## SELECTED PASSAGE
— Begin —

Not really. More than a year went by and I still craved closure. Every few months, I had dreams where he showed up and I asked him, “Why? Why would you make a grandiose entrance back into my life after years only to screw me over again? What kind of a cruel person are you?”
I fantasized about various scenarios of running into him in real life. Would I kick him in the balls, spit on him, wave and keep on walking? A few months back, I finally did run into him. And when it happened, I did absolutely nothing. I pretended not to see him, rendered dumb and mute. I let him pass me by again, wordlessly. After that, I was forced to consider the possibility that maybe I didn’t really want answers.
Have explanations ever made a breakup any less painful?
No. “Reasons why we’re breaking up” are always bullshit. When you get down to it, the only reason anyone is breaking up with anyone is because two people are no longer right for each other. A reason is a carefully constructed consolation prize to help assuage the loss. Maybe I didn’t want answers because if I got them, I’d have to go through the grieving process all over again.
If that day, my ghoster had explained that he accidentally slept with his ex, or that he was afraid I knew too much about him, or that the way I kissed turned him off, would it have changed anything?

— End —

## RECORD SET
— Begin —

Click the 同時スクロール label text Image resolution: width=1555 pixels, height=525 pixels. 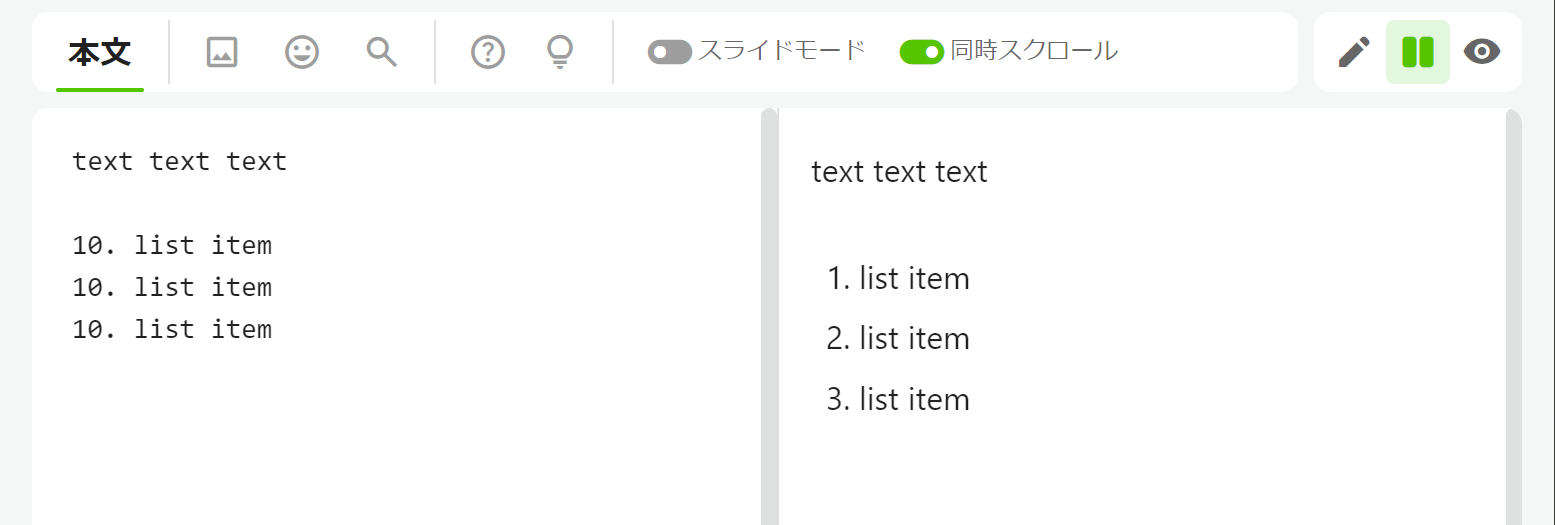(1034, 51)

— End —
— Begin —

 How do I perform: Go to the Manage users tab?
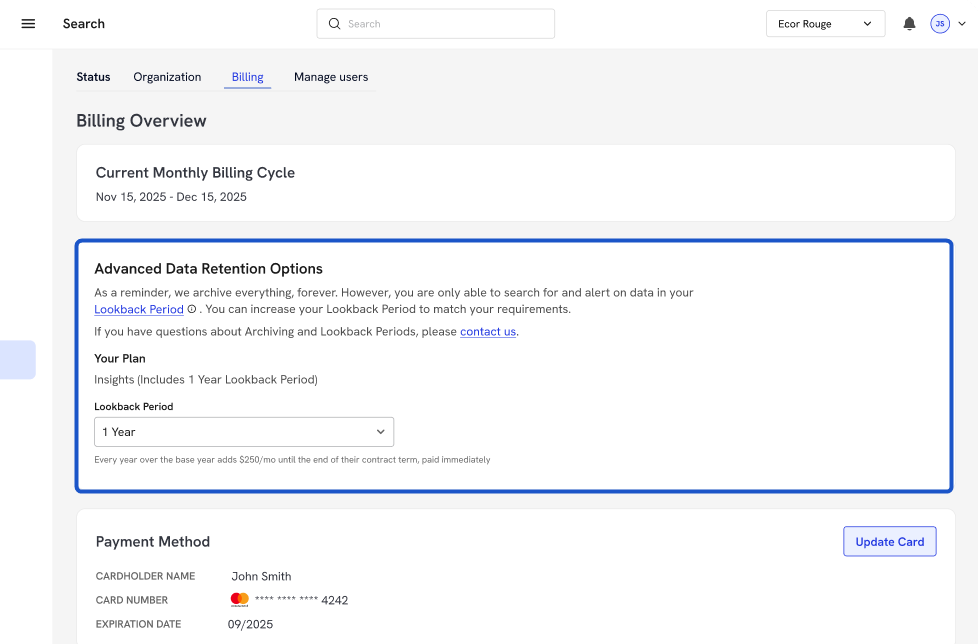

— End —

## SHORT TASK 1
Answer these about the ghosting essay, one line each:
(a) How much time passed while the narrator still craved closure?
(b) What did the narrator do on running into him a few months back?
(c) According to the essay, what is the only reason anyone breaks up with anyone?
## SHORT TASK 2
In the ghosting essay, why does the narrator suspect that answers were not really wanted?
## SHORT TASK 3
Write what follows the final question in the essay about being ghosted.

## WRITTEN RESPONSE 1
(a) More than a year.
(b) Absolutely nothing: the narrator pretended not to see him and let him pass by without a word.
(c) Two people are no longer right for each other.

## WRITTEN RESPONSE 2
The narrator suspects that getting answers would have meant going through the grieving process all over again.

## WRITTEN RESPONSE 3
No.
Ball’s moment of closure came when she considered the method by which her ghoster exited:
“This man’s way of ending things, I realized, was as clear as an X-ray, not of bones but of character, and surgically clean of the platitudes, excuses and lies that often accompany a breakup. The epiphany was one I resisted because it was so convenient to censure him. But in revealing himself that way, the cad actually did me a favor.”
She seemed to answer the final question that was lingering in my mind, the thing that would help me cauterize the wound for good. I don’t really need to know why he disappeared, I only need to know-how. And I do; there’s nothing else to uncover, no more answers that will satisfy. His wordless exit is the one thing I know for sure.